REPUBLIKA.CO.ID, JAKARTA — Sedikitnya 63 ribu dolar Singapura (SGD) yang diterima oleh mantan Ketua Pengadilan Negeri (PN) Surabaya, Jawa Timur (Jatim) Rudi Suparmono (RS) dalam kasus suap-gratifikasi vonis bebas Gregorius Ronald Tannur. Pada Selasa (14/1/2025), Kejaksaan Agung (Kejagung) menangkap Rudi di Kota Palembang, Sumatera Selatan (Sumsel).
Penyidik dari Jaksa Agung Muda Tindak Pidana Khusus (Jampidsus) menangkap Rudi dalam statusnya yang masih aktif sebagai hakim tinggi di Pengadilan Tinggi (PT) Sumsel. Direktur Penyidikan Jampidsus Abdul Qohar, pada Selasa malam menjelaskan, setelah dilakukan penangkapan, Rudi dibawa ke Gedung Kartika di Kompleks Kejagung di Jakarta, untuk diperiksa sebagai saksi.
Setelah diperiksa dan ditemukan bukti-bukti, penyidik menetapkan Rudi sebagai tersangka ke-7 dalam skandal suap-gratifikasi terkait vonis bebas Ronald Tannur saat didakwa melakukan pembunuhan dan penganiayaan berat terhadap Dini Sera Afriyanti.
“Setelah dilakukan penangkapan, lalu dibawa ke Jakarta untuk diperiksa sebagai saksi, selanjutnya penyidik menemukan cukup barang bukti untuk menetapkan RS sebagai tersangka," kata Qohar di Gedung Kartika, Kejagung, Jakarta, Selasa (14/1/2025).
Setelah ditetapkan tersangka, Qohar memastikan penahanan terhadap Rudi di Rutan Kejaksaan Negeri Jakarta Selatan (Kejari Jaksel). “Penahanan dilakukan selama 20 hari untuk mempercepat proses penyidikan,” kata Qohar.
Qohar menjelaskan, ada dua sumber uang suap-gratifikasi yang diterima tersangka Rudi. Sumber uang pertama berjumlah 20 ribu SGD atau sekitar Rp 238,2 juta. Uang tersebut bagian dari 140 ribu SGD pemberian tersangka Lisa Rahmat (LS) selaku pengacara Ronald Tannur, kepada Erintuah Damanik (ED) sebagai ketua majelis hakim yang menjatuhkan vonis bebas untuk Ronald Tannur di PN Surabaya, pada Juli 2024. LR memberikan uang tersebut kepada ED di Bandara Ahmad Yani, Semarang, Jawa Tengah (Jateng) pada 1 Juni 2024.

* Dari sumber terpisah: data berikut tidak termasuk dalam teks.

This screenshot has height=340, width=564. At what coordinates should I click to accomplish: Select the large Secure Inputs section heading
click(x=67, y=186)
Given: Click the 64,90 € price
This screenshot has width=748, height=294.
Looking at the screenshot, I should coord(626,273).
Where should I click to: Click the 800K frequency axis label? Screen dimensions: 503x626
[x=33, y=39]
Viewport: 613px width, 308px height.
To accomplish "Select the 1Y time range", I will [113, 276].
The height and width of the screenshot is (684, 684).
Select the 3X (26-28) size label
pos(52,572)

Uang 140 ribu SGD itu, ED bagi-bagikan kepada dua anggota majelis hakim lainnya, yakni Mangapul (M), dan Heru Hanindyo (HH). ED mendapatkan jatahnya sebesar 38 ribu SGD. M, dan HH mendapatkan jatah masing-masing 36 ribu SGD. Ketiga hakim PN Surabaya itu, saat ini sudah berstatus terdakwa dan dalam persidangan di PN Tipikor Jakarta.

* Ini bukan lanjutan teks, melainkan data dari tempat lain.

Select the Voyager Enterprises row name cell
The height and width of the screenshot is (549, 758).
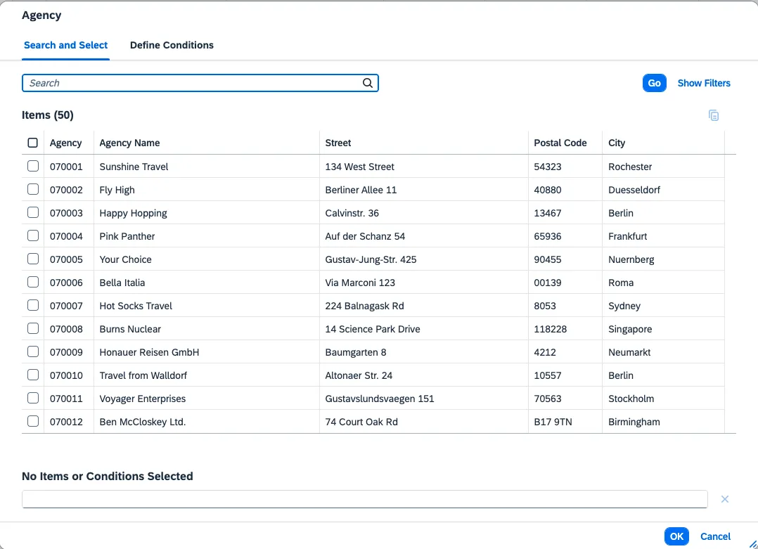[x=143, y=399]
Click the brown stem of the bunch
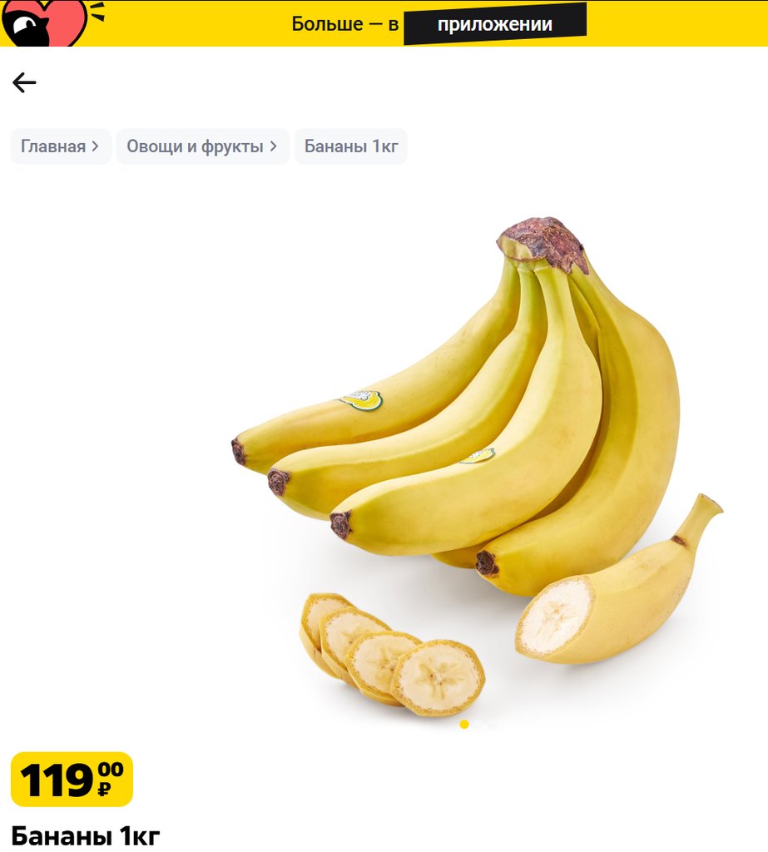This screenshot has height=852, width=768. [545, 244]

Uang 140 ribu SGD pemberian LR masih tersisa 30 ribu SGD. ED menyimpan uang sisa tersebut untuk diberikan kepada Rudi, dan panitera pengganti bernama Siswanto.
Dari penyidikan diketahui, jatah Rudi dalam pemberian pertama itu sebesar 20 ribu SGD. Sedangkan untuk Siswanto sebesar 10 ribu SGD.

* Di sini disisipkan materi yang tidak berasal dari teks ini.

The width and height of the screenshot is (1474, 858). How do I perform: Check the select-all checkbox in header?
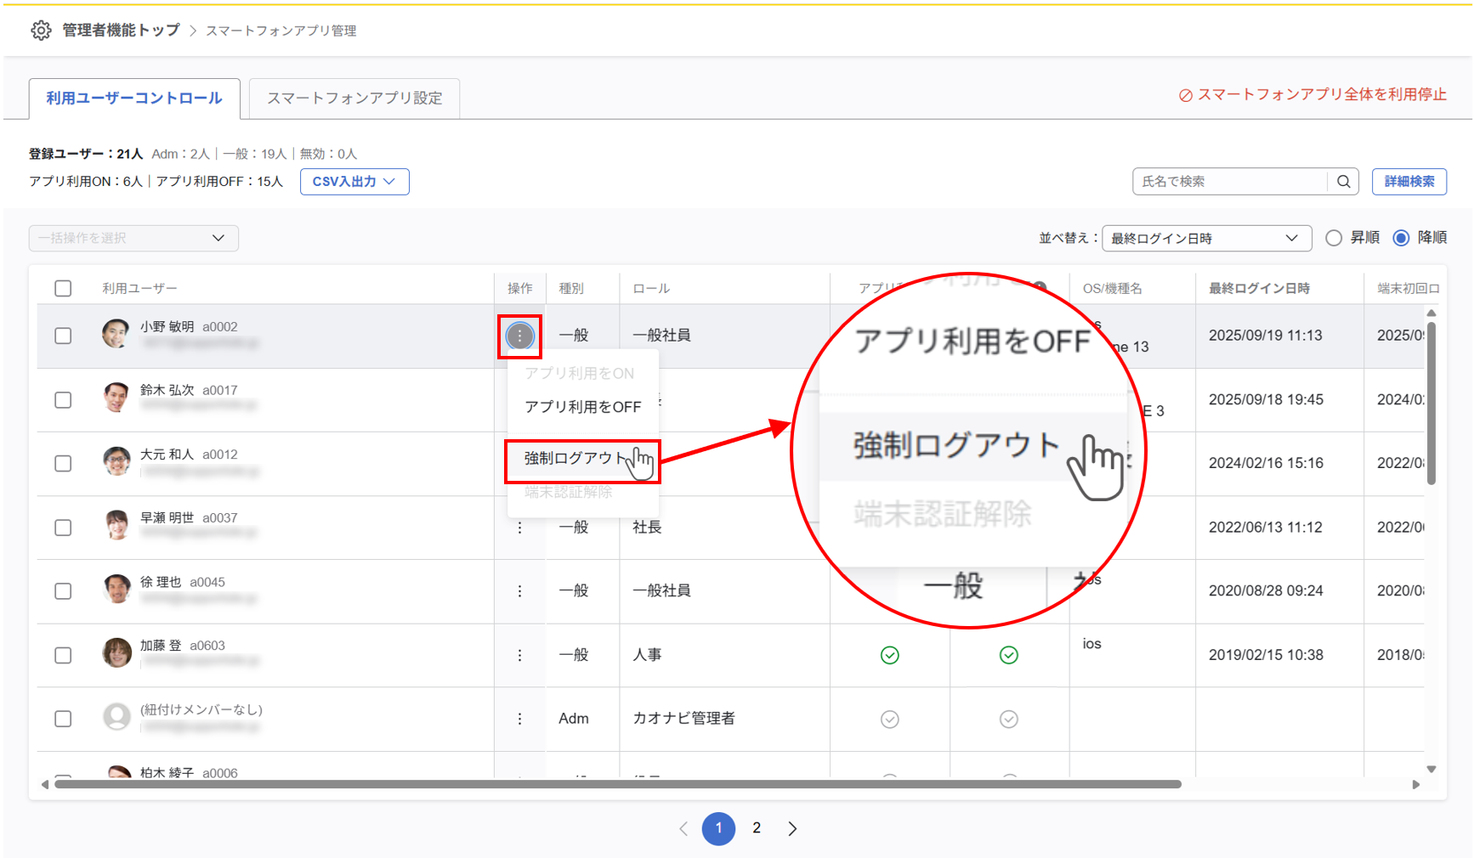[63, 289]
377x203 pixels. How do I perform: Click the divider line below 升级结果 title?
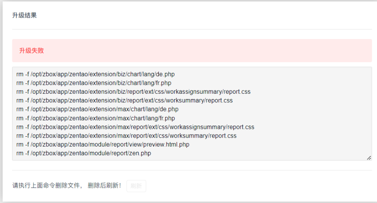192,29
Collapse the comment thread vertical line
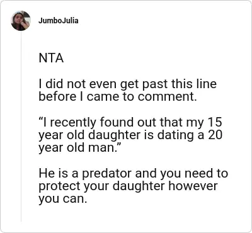This screenshot has height=233, width=252. [21, 126]
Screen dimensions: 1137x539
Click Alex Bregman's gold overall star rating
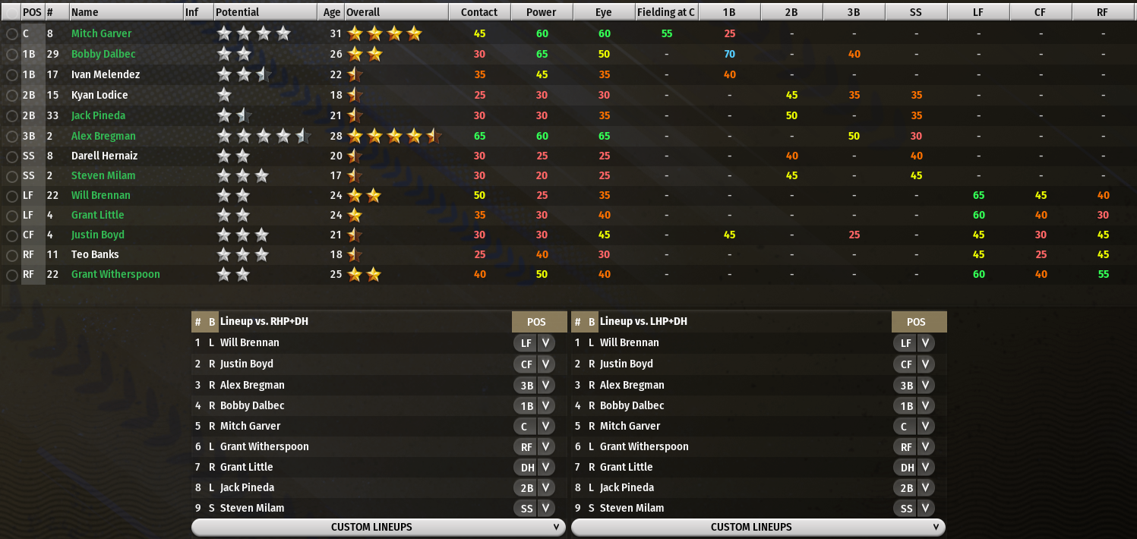pyautogui.click(x=394, y=137)
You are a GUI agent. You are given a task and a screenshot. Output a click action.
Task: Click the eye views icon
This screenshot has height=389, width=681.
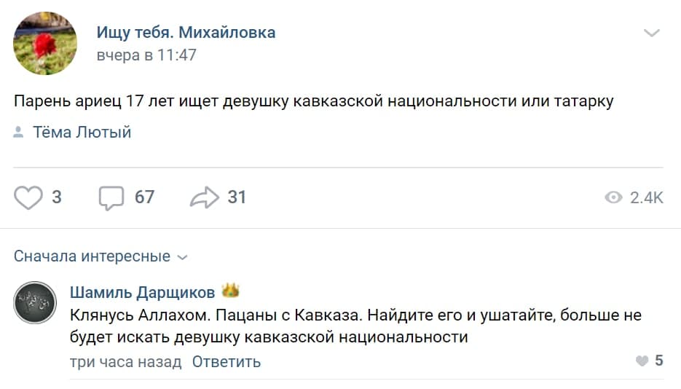[x=614, y=198]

“Dalam pembagian-pembagian uang tersebut, tersangka RS telah dipindah tugaskan dari jabatannya sebagai ketua Pengadilan Negeri Surabaya menjadi ketua Pengadilan Negeri Jakarta Pusat,” ujar Qohar.
Setelah pembagian gelombang pertama itu, LR kembali menyerahkan uang langsung kepada Rudi senilai 43 ribu SGD. “Bahwa berdasarkan fakta-fakta dan barang bukti yang ditemukan, bahwa tersangka RS ini menerima uang sebanyak 43 ribu dolar Singapura, dan satunya lagi 20 ribu dolar Singapura,” kata Qohar.
Dari hasil penyidikan pun diketahui penerimaan uang yang dilakukan Rudi itu, terkait dengan perannya sebagai ketua PN Surabaya yang mengatur, sekaligus menunjuk komposisi majelis hakim yang membebaskan Ronald Tannur dari ancaman 12 tahun penjara atas dakwaan pembunuhan Pasal 338, dan penganiayaan berat yang menghilangkan nyawa Pasal 531 ayat (3) terkait kematian Dini Sera Afriyanti.